Breathe your screams elsewhere.
Do not infect me with some new strain
I have never before felt;
all my avoidance will be shot.

May my antibodies spike soon.
My heart cannot take another illness.
It might tear, and I do not know
if the next rip will make it stronger.

Under the Skin

(Photo Credit: Flickr / Christine Mitchell)
(Photo Credit: Flickr / Christine Mitchell)


We ink ourselves up
hoping to find someone
with a matching sign,
a homing signal for something
we have in common,
something that communes with us both.

We wear our hearts out
where our sleeves would go
so whoever’s trying to fathom them
doesn’t have to search so hard.
We want to be found,
and to find the jagged puzzle pieces
of their art that mesh with ours.


Our pigments are carrier pigeons,
and the messengers are losing syllabic feathers
with every oxidized breath stroke.

These are our heaviest metals,
pin-prick traumas to make memorials
of the worse ones we’ve somehow escaped
visibly unscarred. We pay to have them embossed,
exposed to show and tell our stories
like kindergarten picture books.
Maybe then they’ll finally understand.


I will prove my worth to you in ink,
in a name not signed by my own hand.

This will fade with time, as all things do.
But by it, you will always recognize my darkness
and the depths of my commitment.

The Haul

(Photo Credit: Flickr / Alex Saurel)
(Photo Credit: Flickr / Alex Saurel)

I have committed genocide for your bellies.
I have done it countless times.
My body tally has ensnared billions,
and still, you demand more severed heads.

The viscous brown broth
that sloshes out of their holding cells
is the brew of all their heady fluids.
These have slowly left their carcasses,
then pooled and stewed for days.
It has taken me twenty years to realize this.

But draining and drinking this cocktail
will not give you their strength.
Their power is in the crack and peel of their skeletons,
the chewing and sliding of their endless meat.

And I am the worst kind of tyrant,
the one who slaughters some for money
and others for pleasure.
I’m the puppet of a weightier power –
more knowledgeable, more hard-headed, more calloused –
pulling every string into rope into net
to drag us all in whichever direction he prefers.

Maybe one day we’ll learn
if it was god who made man in his image,
or man who made a god out of his.

The Pup That Made Me Paternal

The Wee Baby Cappy, or Young Captain Alejandro (9 weeks old)
The Wee Baby Cappy, or Young Captain Alejandro (9 weeks old)


I’d never thought something could burrow
it’s way into my heart so quickly and deeply,
mostly because nothing before ever had.

On the 12-hour drive home after picking you
up from the pet store, you slept soundly in our laps,
yapping only when we’d left you alone,
kicking at whatever your young brain dreamt.

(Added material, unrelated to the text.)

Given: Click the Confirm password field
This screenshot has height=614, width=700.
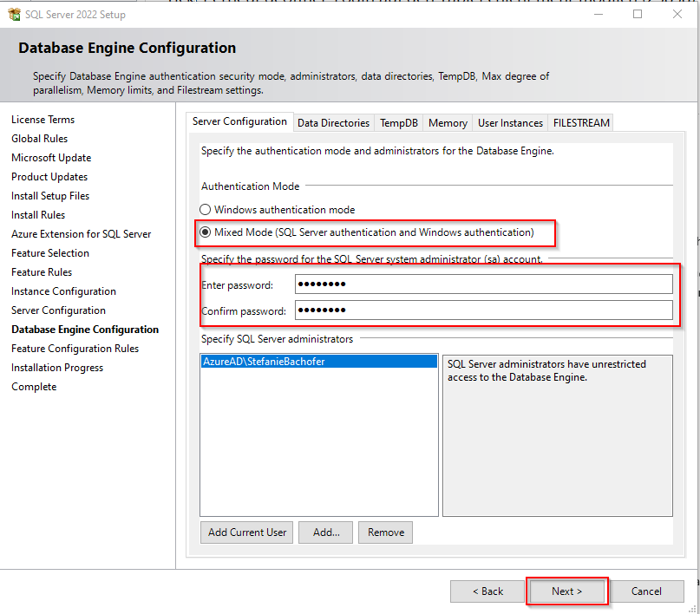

You were 9-weeks young and starved for companionship,
and I am a fool of a father who never had something
so fully dependent upon him for its survival.
You terrify me into being better.


My mother, walking out the front glass door
at the exact moment my brother’s runaway basketball
darts into the street. I give chase,
trying to catch it before it thumps a neighbor’s car alarm to life
and we have to escape inside for fear of being found out.

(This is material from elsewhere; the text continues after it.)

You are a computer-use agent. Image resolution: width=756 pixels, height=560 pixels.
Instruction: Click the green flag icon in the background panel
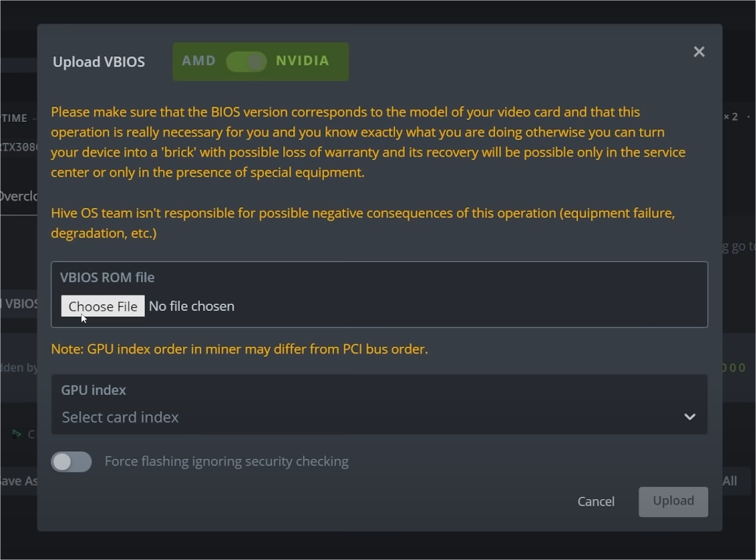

The neighbor’s daughter – who would go on to become
Miss Louisiana 2008 – is fresh from the DMV
with her laminate learner’s permit.
She rolls down our cracked street with zeal and pageant pride,
and sees a stray basketball bounce but a few feet in front
of her birthday sedan, with a 10-year-old child
hot on its rubber heels beneath a southern summer sun.

My mother bleats my name with such ferocious fear
that all I could do was freeze despite the heat,
yanked back by mental puppy scruff.
The ball’s dying arc comes only inches in front of her bumper
as the brakes gave off a curious burnt crisp.
All four of us just stop and stare for a beat,
feeling fortunate for the fates we’d all just somehow avoided.

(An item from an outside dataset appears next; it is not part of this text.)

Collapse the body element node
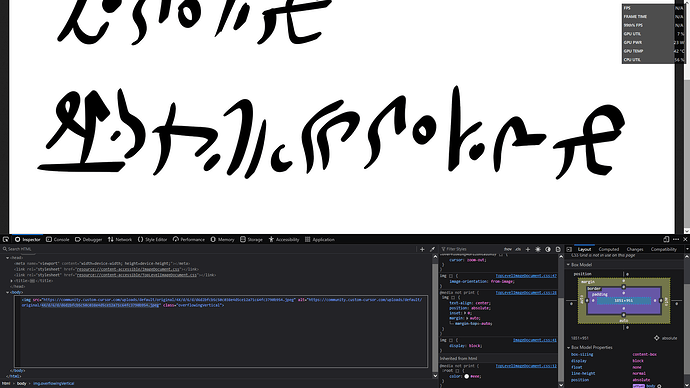[7, 292]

That night your golden fluff let you wriggle out of your collar
and you immediately dashed toward the regularly-congested street,
I stood in awe for a few seconds, wondering how
this might have happened despite all our caution.

When the danger rushed back in,
you were halfway gone up the block,
gleeful tongue hanging out the side of your maw,
and I full-sprinted after like a tagged child
hoping to overtake you in what you thought was a new game.

You would have been dead had it not been for the hour.
And as I tripped you and scooped you up into my arms
and carried you all the way back home
with my hand holding firm on the back of your neck,
the only things I could think of were
my anger, my shame, my dodged sadness,
and the sudden understanding I now had of my mother.

Where Weeds Will Grow

(Photo Credit: Flickr / Professor Bop)
(Photo Credit: Flickr / Professor Bop)

We’re weeds grown through concrete of broken streets.
We were never meant to survive.
Thrown into this abandoned section of the city
without much green around, we’ve learned to grow
the color in other ways. This did not turn out
how you thought it would, and you are
angered, unthreatened, impressed, and unsure all at once.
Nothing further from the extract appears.